With no social or professional groups of our own, Canadians were mere appendages of institutions like Tokyo American Club and the ACCJ. Since there was no such thing as “social media,” about the only way to convene a gathering of Canadians was to put a notice in the Tokyo Weekender: “Come listen to the Stanley Cup final over the phone at Bar X in Roppongi!”
Still, changes had been afoot since 1970, following Canada’s highly successful participation in Osaka’s Expo. A new generation of Canadians arrived to study and to teach. And Japan’s rapidly expanding industries were hungry for Canadian resources.
By 1975, a handful of Canadian companies had opened offices in Tokyo, typically headed by expats sent over with little knowledge of Japan or its language. As Robin Sears explains in the following article, their days were filled with frustration.
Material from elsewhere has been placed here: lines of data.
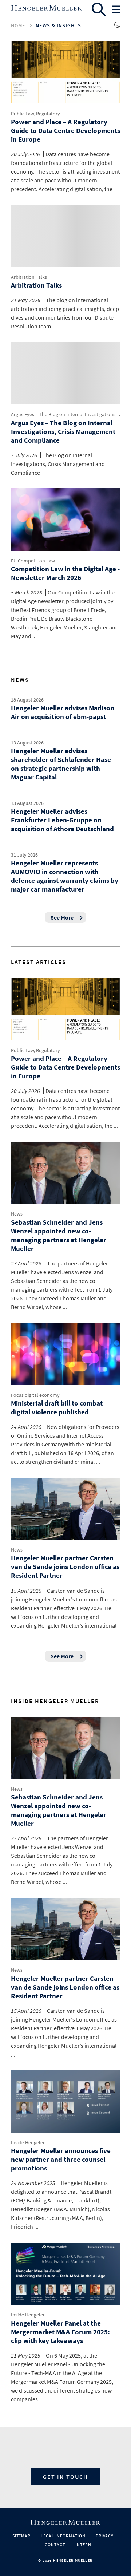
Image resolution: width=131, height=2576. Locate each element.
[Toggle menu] (116, 9)
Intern (83, 2544)
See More (62, 917)
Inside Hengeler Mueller (55, 1700)
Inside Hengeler (28, 2142)
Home (18, 25)
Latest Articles (38, 961)
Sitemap (21, 2536)
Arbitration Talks (29, 277)
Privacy (105, 2536)
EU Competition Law (33, 560)
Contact (55, 2544)
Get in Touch (65, 2476)
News (20, 679)
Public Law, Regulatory (35, 113)
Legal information (63, 2536)
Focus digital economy (35, 1395)
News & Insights (58, 25)
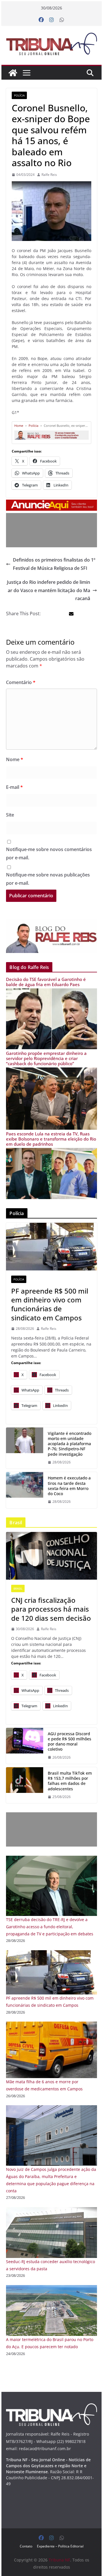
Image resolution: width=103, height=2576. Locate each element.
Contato (26, 2546)
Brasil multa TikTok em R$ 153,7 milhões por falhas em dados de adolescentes (70, 1781)
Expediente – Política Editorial (60, 2546)
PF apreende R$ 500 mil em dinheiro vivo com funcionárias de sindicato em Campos (49, 1304)
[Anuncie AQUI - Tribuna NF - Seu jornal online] (51, 503)
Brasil (17, 1588)
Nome (14, 759)
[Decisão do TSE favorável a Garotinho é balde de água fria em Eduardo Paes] (51, 992)
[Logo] (51, 2407)
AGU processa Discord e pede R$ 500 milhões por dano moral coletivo (69, 1741)
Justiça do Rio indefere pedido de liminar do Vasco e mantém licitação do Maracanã (48, 590)
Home (18, 425)
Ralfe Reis (49, 174)
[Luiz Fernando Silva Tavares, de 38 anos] (24, 1448)
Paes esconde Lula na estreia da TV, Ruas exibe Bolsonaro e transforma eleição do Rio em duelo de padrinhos (51, 1139)
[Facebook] (41, 20)
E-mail (14, 787)
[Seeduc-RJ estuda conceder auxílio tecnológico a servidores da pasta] (51, 2210)
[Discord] (24, 1746)
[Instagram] (51, 20)
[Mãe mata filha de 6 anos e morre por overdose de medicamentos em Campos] (51, 2025)
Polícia (19, 95)
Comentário (20, 682)
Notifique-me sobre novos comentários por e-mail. (49, 853)
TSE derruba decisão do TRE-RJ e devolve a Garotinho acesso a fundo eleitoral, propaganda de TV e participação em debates (49, 1926)
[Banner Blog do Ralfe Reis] (51, 936)
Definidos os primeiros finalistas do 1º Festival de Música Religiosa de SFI (54, 564)
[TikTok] (24, 1785)
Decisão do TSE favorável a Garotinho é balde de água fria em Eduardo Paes (46, 981)
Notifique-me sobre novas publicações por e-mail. (48, 879)
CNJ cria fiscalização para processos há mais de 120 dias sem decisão (51, 1609)
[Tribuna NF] (51, 44)
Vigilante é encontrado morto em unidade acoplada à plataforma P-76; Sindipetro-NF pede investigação (69, 1444)
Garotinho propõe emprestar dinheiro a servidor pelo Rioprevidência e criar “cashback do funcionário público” (46, 1058)
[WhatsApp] (62, 20)
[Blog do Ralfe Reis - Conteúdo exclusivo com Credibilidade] (51, 432)
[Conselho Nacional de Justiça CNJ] (51, 1556)
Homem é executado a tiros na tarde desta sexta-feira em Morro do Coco (69, 1485)
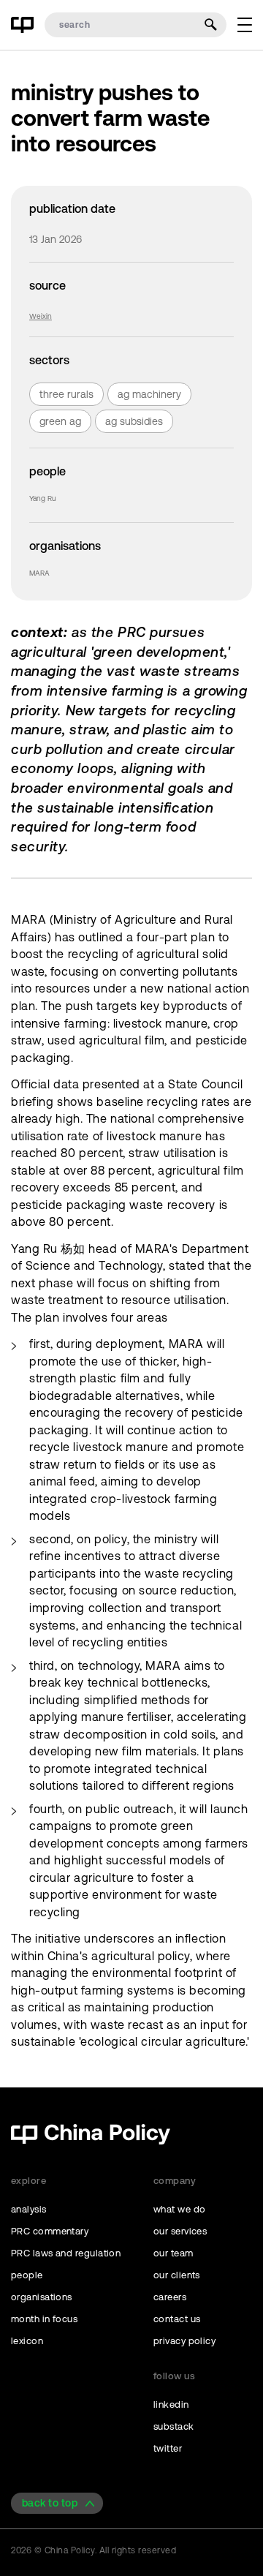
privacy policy (184, 2340)
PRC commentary (49, 2231)
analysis (29, 2209)
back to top (49, 2503)
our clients (176, 2275)
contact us (177, 2318)
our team (173, 2253)
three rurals (66, 394)
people (27, 2275)
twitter (167, 2448)
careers (169, 2296)
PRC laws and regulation (66, 2253)
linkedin (171, 2404)
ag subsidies (134, 421)
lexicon (27, 2340)
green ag (60, 421)
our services (180, 2231)
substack (173, 2426)
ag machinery (149, 394)
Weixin (40, 316)
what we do (179, 2209)
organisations (41, 2296)
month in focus (44, 2318)
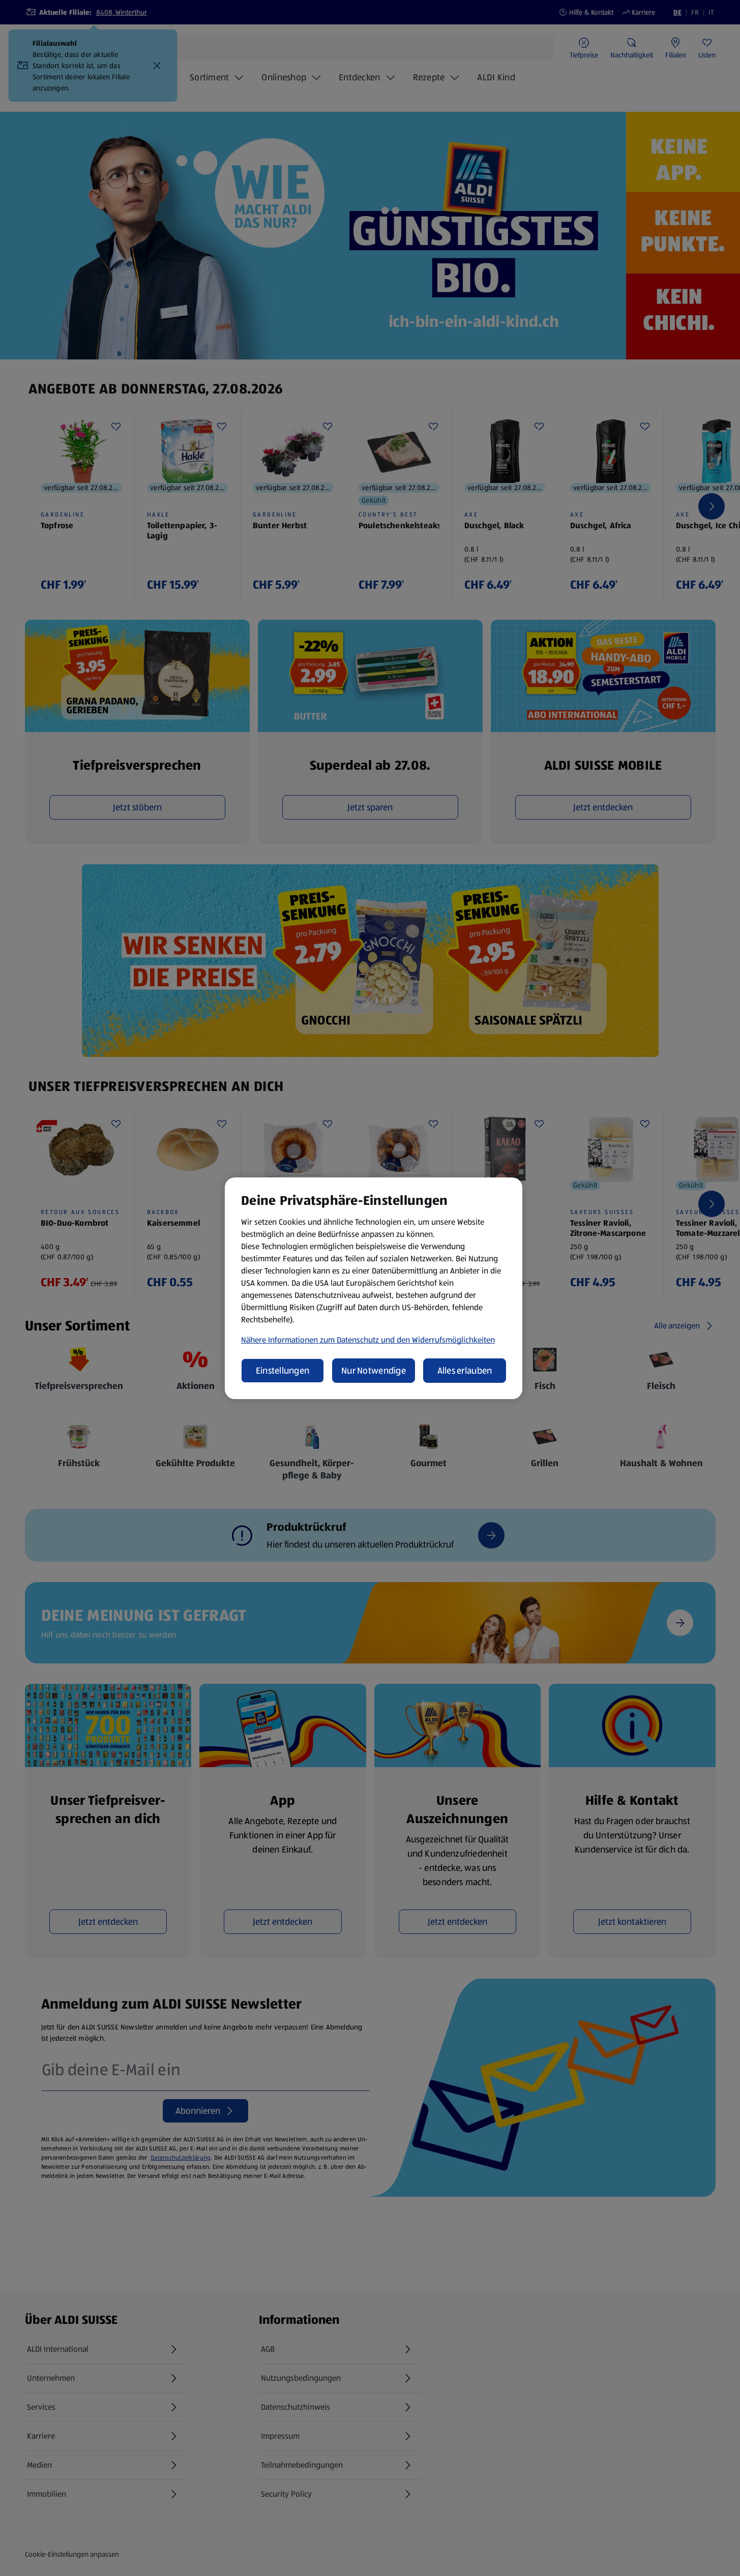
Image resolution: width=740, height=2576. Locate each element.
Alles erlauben (464, 1370)
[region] (373, 1288)
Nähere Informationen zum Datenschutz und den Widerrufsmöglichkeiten (368, 1340)
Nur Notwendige (373, 1370)
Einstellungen (283, 1370)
Consequently, consensus emerged that a purely Canadian space was needed in which to commiserate over the obstacles they shared. And that is what led to the founding of the CBAJ.
Others were also making efforts to build a sense of community. Bruce Rankin, Canada’s ambassador in the mid-’70s, established the tradition of holding a barbeque in the official residence garden (much to the chagrin of some successors).
It was 1978 though that saw the first edition of the defining and enduring event of the Chamber and Tokyo’s Canadian community: the Maple Leaf Ball. On November 15, we will hold our gala event for the 47th time at a glamorous new venue: the Fairmont Tokyo on the Shibaura waterfront.
Throughout the Chamber’s first 25 years, a cadre of dedicated community builders spearheaded its growth. To mention a few notable names: Rosemary Bonderud, Tony Buckley, Norm Doole, Kaz Ebihara, Bob Fairweather, Roger Otley, Michelle Brazeau & John Powles, Paul Summerville and John Treleaven.
Perhaps the most avid community builder was Ivan Bumstead, Alberta’s wonderful and long-serving Agent-General in the ’80s and ’90s. He realized that Canada had a growing but untapped network of potentially useful agents in companies and communities across Japan: young Canadians who were learning Japanese and finding positions in all sorts of unlikely places. He often cited the example of world’s largest fire extinguisher maker where the lone foreign staffer was a Quebecois guy—but no one at the embassy knew him.
By the late ’80s, the CCCJ was well-established and thriving—but it was more ‘corporate’ than today, and not overly welcoming to younger folks looking to transition from English-teaching gigs to career jobs. So Ivan spearheaded the formation of the Tokyo Canadian Club (TCC) with its signature “first Thursday of every month” pub night. Sadly, after more than three decades the TCC faded out in recent years.
Filling the gap, the CCCJ has done excellent job of widening its scope with meet-and-greet events that open doors for younger people and new arrivals—both Canadians and Japanese interested in Canada. Long may that continue!
Rumor has it they’re still trapped in the archives: Neil Van Wouw (Governor), Marc Bolduc (CCCJ Chair), Kayo Ito (Governor), John R. Harris (editor) and Seiji Omote (Governor) researching this issue in the CCCJ morgue.
The Imperial couple in the photobooks of past Galas (see page 19). The CCCJ has books of photos of Maple Leaf Balls through the years, though our archives are not what they once were!
“Those of you with no memory of the 20th Century must be hard-pressed to grasp just how far Japan was from Canada in the 1970s and ’80s, and how few the links were between Canadians living here.”